- Mastering Data Analysis with R
- Gergely Daróczi
- 1974字
- 2025-02-18 02:16:38
Aggregation
The most straightforward way of summarizing data is calling the aggregate
function from the stats
package, which does exactly what we are looking for: splitting the data into subsets by a grouping variable, then computing summary statistics for them separately. The most basic way to call the aggregate
function is to pass the numeric vector to be aggregated, and a factor variable to define the splits for the function passed in the FUN
argument to be applied. Now, let's see the average ratio of diverted flights on each weekday:
> aggregate(hflights$Diverted, by = list(hflights$DayOfWeek), + FUN = mean) Group.1 x 1 1 0.002997672 2 2 0.002559323 3 3 0.003226211 4 4 0.003065727 5 5 0.002687865 6 6 0.002823121 7 7 0.002589057
Well, it took some time to run the preceding script, but please bear in mind that we have just aggregated around a quarter of a million rows to see the daily averages for the number of diverted flights departing from the Houston airport in 2011.

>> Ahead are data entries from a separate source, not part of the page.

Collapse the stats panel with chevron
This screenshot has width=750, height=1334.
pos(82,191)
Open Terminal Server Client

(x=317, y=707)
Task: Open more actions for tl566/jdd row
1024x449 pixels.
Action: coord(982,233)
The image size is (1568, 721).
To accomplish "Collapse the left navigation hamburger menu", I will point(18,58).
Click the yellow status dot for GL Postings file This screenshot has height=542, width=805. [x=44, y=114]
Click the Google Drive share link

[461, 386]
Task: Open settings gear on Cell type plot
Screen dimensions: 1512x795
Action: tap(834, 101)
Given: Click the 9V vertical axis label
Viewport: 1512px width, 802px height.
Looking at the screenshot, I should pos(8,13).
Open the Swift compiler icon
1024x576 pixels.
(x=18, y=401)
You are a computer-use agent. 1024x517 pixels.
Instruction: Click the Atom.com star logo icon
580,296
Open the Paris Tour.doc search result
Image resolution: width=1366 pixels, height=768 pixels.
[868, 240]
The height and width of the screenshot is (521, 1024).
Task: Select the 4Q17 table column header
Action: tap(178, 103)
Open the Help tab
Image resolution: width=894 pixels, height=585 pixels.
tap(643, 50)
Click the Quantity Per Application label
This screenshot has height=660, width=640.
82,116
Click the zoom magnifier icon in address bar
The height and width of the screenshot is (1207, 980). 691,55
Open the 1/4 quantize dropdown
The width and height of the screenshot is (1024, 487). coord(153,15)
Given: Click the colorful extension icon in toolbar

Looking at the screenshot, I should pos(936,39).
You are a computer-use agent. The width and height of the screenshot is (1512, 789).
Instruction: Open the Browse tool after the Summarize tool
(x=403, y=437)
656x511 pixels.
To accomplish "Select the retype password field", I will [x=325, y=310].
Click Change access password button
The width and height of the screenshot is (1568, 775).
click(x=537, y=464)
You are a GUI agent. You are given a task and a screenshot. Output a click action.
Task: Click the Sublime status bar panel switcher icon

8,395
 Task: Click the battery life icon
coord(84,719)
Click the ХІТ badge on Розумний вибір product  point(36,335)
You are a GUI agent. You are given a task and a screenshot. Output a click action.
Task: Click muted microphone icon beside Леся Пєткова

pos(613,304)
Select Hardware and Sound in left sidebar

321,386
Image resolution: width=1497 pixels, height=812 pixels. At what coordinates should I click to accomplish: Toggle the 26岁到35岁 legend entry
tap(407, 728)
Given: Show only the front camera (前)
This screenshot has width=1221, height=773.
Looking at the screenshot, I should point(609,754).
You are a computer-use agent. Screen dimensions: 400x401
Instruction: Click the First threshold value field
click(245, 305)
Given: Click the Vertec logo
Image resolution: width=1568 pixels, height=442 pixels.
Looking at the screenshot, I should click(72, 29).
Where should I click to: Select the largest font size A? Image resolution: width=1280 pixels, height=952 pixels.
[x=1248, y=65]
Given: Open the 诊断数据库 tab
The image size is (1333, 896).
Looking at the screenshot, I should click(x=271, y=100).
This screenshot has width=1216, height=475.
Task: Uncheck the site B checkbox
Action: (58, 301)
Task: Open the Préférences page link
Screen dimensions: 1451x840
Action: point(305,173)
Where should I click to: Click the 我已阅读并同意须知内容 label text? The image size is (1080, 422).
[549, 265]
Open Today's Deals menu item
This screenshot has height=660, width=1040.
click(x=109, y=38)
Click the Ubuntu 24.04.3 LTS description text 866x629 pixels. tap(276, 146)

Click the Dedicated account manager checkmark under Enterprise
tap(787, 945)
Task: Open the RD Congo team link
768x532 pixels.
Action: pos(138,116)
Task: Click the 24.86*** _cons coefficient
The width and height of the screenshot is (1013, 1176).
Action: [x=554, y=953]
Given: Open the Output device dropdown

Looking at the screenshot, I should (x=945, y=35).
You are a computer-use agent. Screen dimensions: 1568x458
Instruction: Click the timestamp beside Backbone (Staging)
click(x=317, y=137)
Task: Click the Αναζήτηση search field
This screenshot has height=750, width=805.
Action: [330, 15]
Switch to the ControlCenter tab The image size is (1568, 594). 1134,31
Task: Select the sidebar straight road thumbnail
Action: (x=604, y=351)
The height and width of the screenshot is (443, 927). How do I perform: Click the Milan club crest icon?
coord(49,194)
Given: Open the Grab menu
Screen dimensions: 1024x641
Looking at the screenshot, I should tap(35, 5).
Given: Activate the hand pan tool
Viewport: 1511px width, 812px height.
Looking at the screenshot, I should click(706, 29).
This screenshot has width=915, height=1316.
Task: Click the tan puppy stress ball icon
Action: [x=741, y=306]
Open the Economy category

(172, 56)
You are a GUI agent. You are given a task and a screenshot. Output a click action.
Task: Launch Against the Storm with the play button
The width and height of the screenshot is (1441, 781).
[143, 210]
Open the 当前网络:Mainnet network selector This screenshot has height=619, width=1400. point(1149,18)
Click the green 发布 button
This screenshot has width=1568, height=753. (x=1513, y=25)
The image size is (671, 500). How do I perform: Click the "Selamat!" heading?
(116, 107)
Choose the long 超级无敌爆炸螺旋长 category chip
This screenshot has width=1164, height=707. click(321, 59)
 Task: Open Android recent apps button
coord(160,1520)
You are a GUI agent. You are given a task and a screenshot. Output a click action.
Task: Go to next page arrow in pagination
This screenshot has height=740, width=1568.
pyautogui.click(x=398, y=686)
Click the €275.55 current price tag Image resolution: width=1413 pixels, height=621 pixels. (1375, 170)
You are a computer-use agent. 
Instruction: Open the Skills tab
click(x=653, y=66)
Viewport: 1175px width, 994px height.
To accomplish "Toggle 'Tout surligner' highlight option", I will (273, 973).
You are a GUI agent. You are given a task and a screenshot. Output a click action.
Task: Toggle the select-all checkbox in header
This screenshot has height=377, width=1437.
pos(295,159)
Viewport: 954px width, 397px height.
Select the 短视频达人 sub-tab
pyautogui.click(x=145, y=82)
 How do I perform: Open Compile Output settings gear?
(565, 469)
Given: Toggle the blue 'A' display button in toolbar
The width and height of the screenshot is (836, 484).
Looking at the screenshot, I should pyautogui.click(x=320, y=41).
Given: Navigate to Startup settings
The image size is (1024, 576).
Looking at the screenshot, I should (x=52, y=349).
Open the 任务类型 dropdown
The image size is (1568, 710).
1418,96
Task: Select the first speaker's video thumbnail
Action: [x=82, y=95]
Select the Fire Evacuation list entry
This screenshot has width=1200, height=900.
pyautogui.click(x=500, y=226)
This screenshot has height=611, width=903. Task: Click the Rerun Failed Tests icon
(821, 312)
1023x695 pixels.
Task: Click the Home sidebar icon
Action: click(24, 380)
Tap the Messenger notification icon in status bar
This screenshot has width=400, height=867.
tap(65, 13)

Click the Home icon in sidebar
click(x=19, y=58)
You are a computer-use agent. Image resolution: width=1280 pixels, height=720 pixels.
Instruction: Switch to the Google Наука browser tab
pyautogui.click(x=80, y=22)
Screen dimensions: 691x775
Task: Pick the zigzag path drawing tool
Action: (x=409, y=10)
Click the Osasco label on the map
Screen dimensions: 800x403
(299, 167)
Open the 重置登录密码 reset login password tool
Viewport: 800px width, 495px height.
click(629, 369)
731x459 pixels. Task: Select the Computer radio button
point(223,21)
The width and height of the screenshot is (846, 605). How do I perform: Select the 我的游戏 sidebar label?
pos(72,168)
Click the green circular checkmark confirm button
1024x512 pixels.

In other words, which also makes sense for all those not into statistics, the percentage of diverted flights per weekday. The results are rather interesting, as it seems that flights are more often diverted in the middle of the week (around 0.3 percent) than over the weekends (around 0.05 percent less), at least from Houston.
An alternative way of calling the preceding function is to supply the arguments inside of the with
function, which seems to be a more human-friendly expression after all because it saves us from the repeated mention of the hflights
database:
> with(hflights, aggregate(Diverted, by = list(DayOfWeek), + FUN = mean))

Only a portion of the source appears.